__SOURCE EXTRACT__:
+-------+
Concern #1: Overclaim on model size and multilingual enhancement experiments.

We appreciate your concern regarding the claims including "LLMs xxxx" and "enhancing by 400 documents". We acknowledge that the claim for "all LLMs" is strong and will revise that accordingly in the final version. Regarding the the enhancement experiment, we conduct experiments on tuning language-specific neurons by more documents from Wikipedia and here are detailed results.

Original0.4k1k8k64k128k
Vi32.734.934.328.326.422.1
Th25.628.527.423.720.815.9
Ar21.723.422.819.216.28.3
Sw15.116.915.212.47.95.5

We find that adding more documents significantly reduces performance. This phenomenon is likely attributed to overfitting the model to Wikipedia data, causing conflicts with patterns in the newly introduced data. To further validate our assumption and explore the effectiveness of language-specific tuning, we conduct additional experiments by assembling the training set from a wider array of resources such as textbook, website and journalistic materials. Due to space limitations, please kindly refer to the rebuttal addressing concern #2 provided to Reviewer 2b8j for further details.
+-------+
[Records from a collection]
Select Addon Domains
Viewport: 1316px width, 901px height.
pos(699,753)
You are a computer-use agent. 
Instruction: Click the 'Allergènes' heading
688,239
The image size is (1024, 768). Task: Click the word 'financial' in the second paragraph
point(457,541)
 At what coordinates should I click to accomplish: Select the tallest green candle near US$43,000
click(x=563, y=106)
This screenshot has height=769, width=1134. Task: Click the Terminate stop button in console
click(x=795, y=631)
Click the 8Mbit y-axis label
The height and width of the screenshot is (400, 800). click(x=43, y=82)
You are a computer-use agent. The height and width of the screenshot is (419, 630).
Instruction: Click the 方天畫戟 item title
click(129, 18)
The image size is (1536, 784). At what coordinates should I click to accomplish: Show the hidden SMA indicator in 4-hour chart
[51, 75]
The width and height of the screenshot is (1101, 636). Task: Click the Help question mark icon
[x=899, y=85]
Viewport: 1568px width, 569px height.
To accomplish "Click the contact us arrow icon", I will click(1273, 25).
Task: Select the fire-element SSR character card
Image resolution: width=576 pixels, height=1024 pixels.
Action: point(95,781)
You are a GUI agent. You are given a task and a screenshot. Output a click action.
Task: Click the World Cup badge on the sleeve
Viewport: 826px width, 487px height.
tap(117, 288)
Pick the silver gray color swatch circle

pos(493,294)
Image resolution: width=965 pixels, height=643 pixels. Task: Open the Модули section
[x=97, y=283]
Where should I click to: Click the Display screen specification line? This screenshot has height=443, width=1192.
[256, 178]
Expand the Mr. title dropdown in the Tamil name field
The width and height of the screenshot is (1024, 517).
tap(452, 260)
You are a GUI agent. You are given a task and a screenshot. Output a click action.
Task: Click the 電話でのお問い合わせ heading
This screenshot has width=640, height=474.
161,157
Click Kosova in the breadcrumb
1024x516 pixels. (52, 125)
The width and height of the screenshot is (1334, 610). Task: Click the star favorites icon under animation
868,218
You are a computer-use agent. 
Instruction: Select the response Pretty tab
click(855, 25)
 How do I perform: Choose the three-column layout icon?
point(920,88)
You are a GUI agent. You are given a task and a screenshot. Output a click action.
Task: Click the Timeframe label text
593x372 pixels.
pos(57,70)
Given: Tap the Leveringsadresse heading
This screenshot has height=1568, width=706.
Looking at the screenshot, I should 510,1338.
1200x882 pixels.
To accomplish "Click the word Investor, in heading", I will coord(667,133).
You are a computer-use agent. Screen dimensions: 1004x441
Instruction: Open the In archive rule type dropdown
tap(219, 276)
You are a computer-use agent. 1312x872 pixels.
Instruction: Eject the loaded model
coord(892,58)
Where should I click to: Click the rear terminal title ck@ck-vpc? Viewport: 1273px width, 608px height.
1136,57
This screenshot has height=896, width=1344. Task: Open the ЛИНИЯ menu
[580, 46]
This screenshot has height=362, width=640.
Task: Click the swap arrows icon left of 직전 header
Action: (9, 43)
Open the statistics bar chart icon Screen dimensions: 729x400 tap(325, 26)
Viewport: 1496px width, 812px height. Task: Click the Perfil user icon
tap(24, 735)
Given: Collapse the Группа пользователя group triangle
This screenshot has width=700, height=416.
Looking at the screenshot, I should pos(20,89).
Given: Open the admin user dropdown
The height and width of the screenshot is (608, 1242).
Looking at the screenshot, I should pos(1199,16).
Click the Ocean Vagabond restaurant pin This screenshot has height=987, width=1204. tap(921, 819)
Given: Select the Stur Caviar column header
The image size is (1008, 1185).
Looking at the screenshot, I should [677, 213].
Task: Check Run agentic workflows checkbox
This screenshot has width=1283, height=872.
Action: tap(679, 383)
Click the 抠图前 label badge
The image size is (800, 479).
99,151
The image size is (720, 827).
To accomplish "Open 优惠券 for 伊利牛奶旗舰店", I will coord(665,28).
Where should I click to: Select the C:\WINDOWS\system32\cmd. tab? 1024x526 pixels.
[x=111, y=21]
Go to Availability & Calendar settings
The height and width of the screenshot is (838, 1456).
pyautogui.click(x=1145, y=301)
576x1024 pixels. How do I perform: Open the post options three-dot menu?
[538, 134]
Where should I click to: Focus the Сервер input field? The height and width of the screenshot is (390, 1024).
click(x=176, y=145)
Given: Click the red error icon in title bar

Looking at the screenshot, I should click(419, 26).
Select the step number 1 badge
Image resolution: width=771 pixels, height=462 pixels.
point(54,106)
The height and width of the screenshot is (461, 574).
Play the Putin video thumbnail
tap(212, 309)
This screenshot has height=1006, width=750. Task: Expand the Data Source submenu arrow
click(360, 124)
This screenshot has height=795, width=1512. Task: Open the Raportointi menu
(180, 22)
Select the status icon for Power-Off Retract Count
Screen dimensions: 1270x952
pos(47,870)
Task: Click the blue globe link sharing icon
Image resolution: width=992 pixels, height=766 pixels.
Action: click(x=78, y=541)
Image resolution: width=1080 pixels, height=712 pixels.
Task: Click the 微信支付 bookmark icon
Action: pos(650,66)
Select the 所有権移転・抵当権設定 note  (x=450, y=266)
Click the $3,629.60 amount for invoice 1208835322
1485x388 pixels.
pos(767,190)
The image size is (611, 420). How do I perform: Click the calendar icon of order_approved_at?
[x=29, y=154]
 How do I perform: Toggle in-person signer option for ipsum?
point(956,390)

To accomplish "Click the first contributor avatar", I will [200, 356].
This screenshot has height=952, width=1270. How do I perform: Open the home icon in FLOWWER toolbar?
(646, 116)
+-------+
__APPLY WHAT YOU READ__:
1. Do the following statements agree with the rebuttal? For each, answer yes or no and quote the deciding words of the rebuttal exactly.
(a) The authors plan to revise the claim about "all LLMs" in the final version.
(b) Tuning on more Wikipedia documents improved performance.
(c) The additional training set drew on sources that included textbook and website materials.
2. Reproduce the passage of the rebuttal starting at "We appreciate your" and ending at "are detailed results.".

__SOLUTIONS TO THE EXERCISE__:
1.
(a) Yes: "will revise that accordingly in the final version"
(b) No: "We find that adding more documents significantly reduces performance."
(c) Yes: "assembling the training set from a wider array of resources such as textbook, website and journalistic materials"

2.
We appreciate your concern regarding the claims including "LLMs xxxx" and "enhancing by 400 documents". We acknowledge that the claim for "all LLMs" is strong and will revise that accordingly in the final version. Regarding the the enhancement experiment, we conduct experiments on tuning language-specific neurons by more documents from Wikipedia and here are detailed results.